Text block:

::::::::

A CLI tool to generate metrics data for the Prometheus monitorig system. It allows you to define time series and values and send them directly to Prometheus using the remote write protocol.

Why?

I found this very useful for testing PromQL queries and alerts. Sometimes you don't have the right data in Prometheus or simply no access. This tool lets you simulate the data you need and test your queries against it.

Installation

The latest version:

GOPROXY=direct go install github.com/pb82/prometheus-toolbox@latest

A specific version:

GOPROXY=direct go install github.com/pb82/prometheus-toolbox@<version>

NOTE: Go must be installed

Building locally

Build directly for your platform with go:

$ go build

Starting a local development environment

To start a local development environment including Prometheus and Grafana use the built-in --environment command. This prints out a shell script to spin up containers for both applications. It also sets up a data source in Grafana to connect it to Prometheus. Either podman or docker, as well as curl are required.

Example:

$ prometheus-toolbox --environment | bash
detected runtime is podman, starting containers. this can take some time...
starting prometheus container from image docker.io/prom/prometheus:latest
starting grafana container from image docker.io/grafana/grafana-oss:latest
creating prometheus datasource
Prometheus is running on port 9090
Grafana is running on port 3000
Grafana credentials are admin/admin
press ctrl-c to quit

The Prometheus and Grafana images can be overridden by exporting the PROMETHEUS_IMAGE or GRAFANA_IMAGE variables:

$ export GRAFANA_IMAGE=docker.io/grafana/grafana-oss:8.5.15 && ./prometheus-toolbox --environment | bash

Importing Prometheus rules into the local development environment

The environment script checks for the presence of a file with the name rules.yml in the directory it's running. If present, Prometheus is configured to import alerting and recording rules from it.

A sample rules file can be generated with the following command:

$ prometheus-toolbox --rules > rules.yml

Flags

The following flags are accepted:

  • --help Print help and exit
  • --version Print version and exit
  • --prometheus.url Prometheus base url
  • --config.file Config file location, defaults to ./config.yml
  • --batch.size Samples per remote write request, defaults to 500
  • --proxy.listen Turns on the remote write listener, defaults to false
  • --proxy.listen.port Port to receive remote write requests, defaults to 3241
  • --environment Print environment setup script and exit
  • --init Print sample config file and exit
  • --rules Print sample alerting rules file and exit
  • --oidc.enabled Enable authenticated requests
  • --oidc.issuer OIDC auth token issuer URL
  • --oidc.clientId OIDC client id
  • --oidc.clientSecret OIDC client secret
  • --oidc.audience OIDC audience
  • --prometheus.url.suffix Allow alternate remote write endpoints, in case your receiver uses a different endpoint than the default /api/v1/write

Config file format

This tool reads from a config file where the simulated time series and values are defined. The format is:

interval: "10s"                       # Interval between samples, in this case 10 seconds
time_series:                          # List of time series to simulate
  - series: metric_a{label="a"}       # Time series (metric name and label list)

::::::::

Supplied entries:
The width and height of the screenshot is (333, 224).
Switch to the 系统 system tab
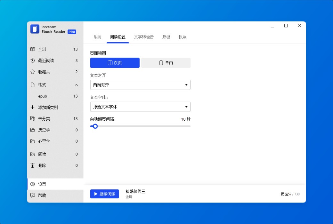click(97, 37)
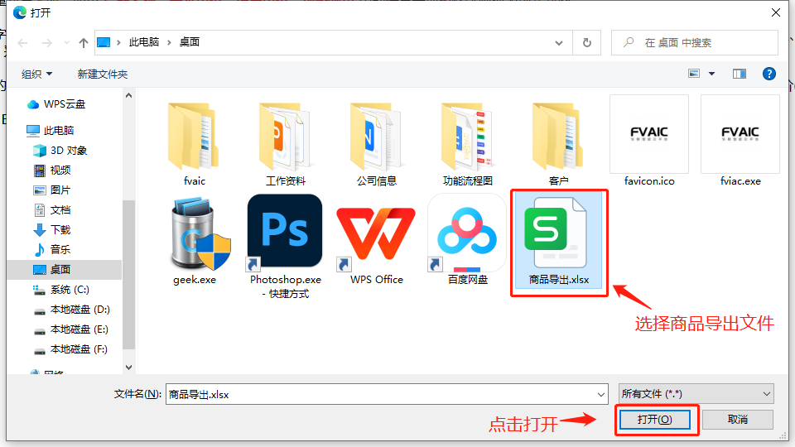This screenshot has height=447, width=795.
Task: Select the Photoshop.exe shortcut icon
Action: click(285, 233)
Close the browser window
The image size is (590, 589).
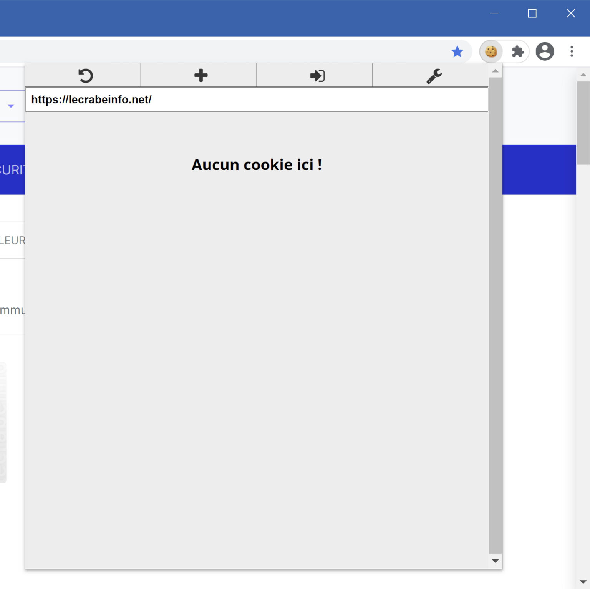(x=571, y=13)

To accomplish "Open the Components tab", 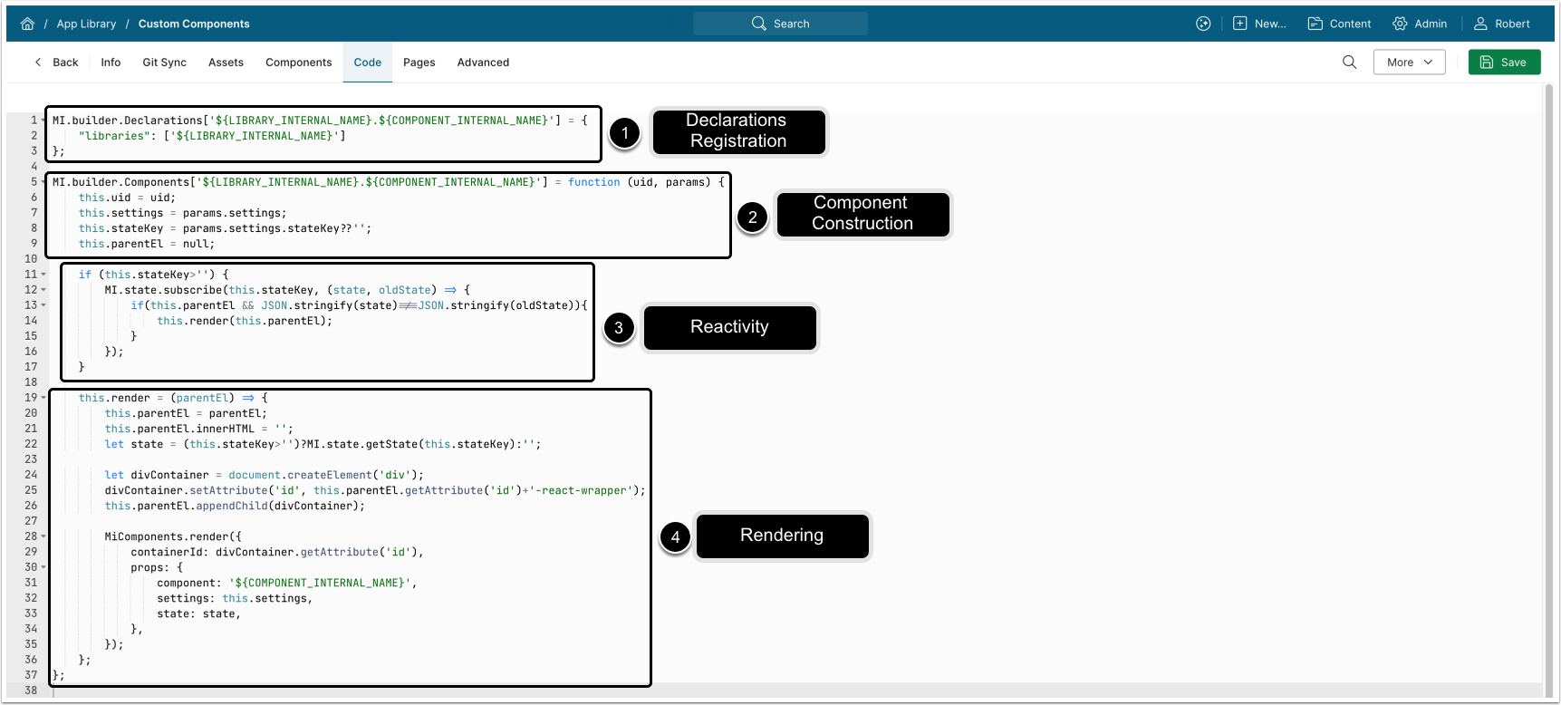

::::::::

Continue the prometheus-toolbox README from the point where it stops. The items are not needed for this.

Response for this exercise:
    values: 1+1x100                   # Precalculated samples
  - series: metric_a{label="a"}       # Another time series
    stream: 1+0                       # Realtime samples
  - series: metric_b{label="a"}       # 
    values: 1+1x50 50+0x50            # Multiple value sequences are possible
  - series: metric_c{l1="a",l2="b"}   # Multiple labels are possible
    values: _x50 1+0x50               # The underscore represents an empty value (no data received). Time still advances.    

The format for precalculated samples is:

values: 1+1x100 # <initial>(plus or minus)<increment>x<how many samples>

The format for realtime samples is:

stream: 1+1 # <initial>(plus or minus)<increment>

Streaming realtime samples only ends when the user interrupts the program, thus no number of samples is needed.

A basic config file can be created using the --init command:

$ prometheus-toolbox --init > config.yml

Features

Data generator: write precalculated samples.

Streaming samples: write realtime data.

Remote write inspector: inspect remote write requests.

Data generator

Generates data and sends it to a Prometheus instance using the remote write protocol.

NOTE: remote write needs to be specifically enabled in Prometheus with the flag --web.enable-remote-write-receiver

Provide the base URL of the Prometheus instance and a config file, for example:

$ cat config.yaml
---
interval: 10s
time_series:
  - series: metric_a{label="a"}
    values: 1+0x100 _x50
  - series: metric_b{label="b"}
    values: 1+1x50 50+0x50 50-1x50

NOTE: if you're not familiar with the series and values notation, it is similar to how unit tests with promtool are written. For more information, have a look here.

Run the CLI with the following options:

$ ./prometheus-toolbox --prometheus.url=http://localhost:9090 --config.file=./config.yml

Open the Prometheus UI and run a query like {__name__~="metric_a|metric_b"}, or go to the graph view. Samples for both time series should be visible.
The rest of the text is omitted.